Como se isso fosse possível. Tinha vivido todo o tipo de restrições, e desde pequeno que tinha aprendido a ignorá-las. Nesse momento faria falta um exército ao ataque para distraí-lo das suas intenções.

Aproximou-se do computador pausadamente, deteve-se diante do ecrã e fez um clique com o rato para aceder ao seu servidor de correio. Com um duplo clique, acedeu à caixa de correio que tinha conseguido horas antes. Abriu uma mensagem.

Na prolongada pausa que se seguiu, as gotas de suor caíam-lhe pelas costas. Tinha a mente em branco.

Que mais podia dizer à mulher com a qual tão mal tinha ficado há tanto tempo? À mulher que se transformaria em sua esposa, em rainha, na mãe dos seus herdeiros?

Nada, não lhe diria nada. Dar-lhe-ia uma ordem, a primeira de muitas.

Respirou fundo e escreveu com rapidez. Duas frases livres fluíram sobre o ecrã.

Ficou a olhá-las por um momento, antes de os seus dedos procurarem o nome na barra de endereços. Aliyah…

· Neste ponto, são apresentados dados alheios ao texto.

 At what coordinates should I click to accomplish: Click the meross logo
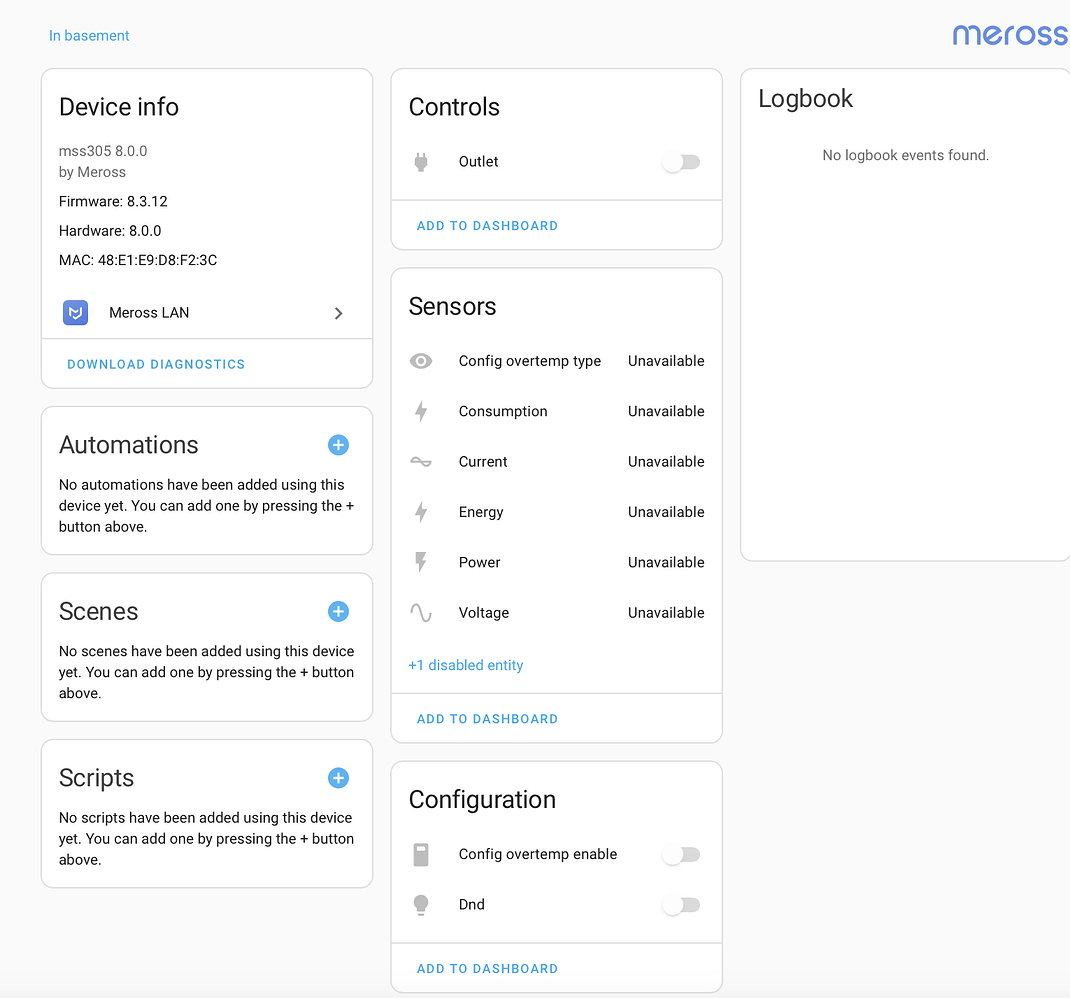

Como podia ainda afectá-lo tanto, perturbar uma compostura que tinha achado imperturbável?

Deviam ser os ecos do fraquinho que um dia sentira por ela, os ecos de uma ilusão, algo tão irreal como tudo o resto que tinham partilhado.

Cerrou os dentes e enviou o e-mail.

 

 

Aliyah deixou cair o telefone da mão e este caiu-lhe sobre o regaço. Inclinou-se para a frente, tentando conter de novo o vómito.

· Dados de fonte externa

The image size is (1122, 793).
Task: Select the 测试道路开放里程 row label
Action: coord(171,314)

Quase tinha esquecido essa tremenda sensação que costumava apoderar-se dela, que retorcia as suas emoções e reacções. Lutava há muito tempo, aguentando-se, e, de repente, sentia que perdia o controlo…

Deveria agarrar-se a algo. Desta vez, a tempestade não se gerava no interior de uma mente afectada pela química. Tinha razões de peso para justificar o seu estado emocional presente. Aquela não era uma reacção provocada pela ressaca dos medicamentos ou, pior ainda, provocada pela sua outrora instabilidade emocional. Apostaria cada centavo que tinha ganho, e tinha ganho imensos, que ninguém reagiria de outro modo se, depois de vinte e sete anos de turbulenta existência no planeta, se descobrisse que tudo o que tinha pensado saber da sua vida fora uma arrevesada mentira.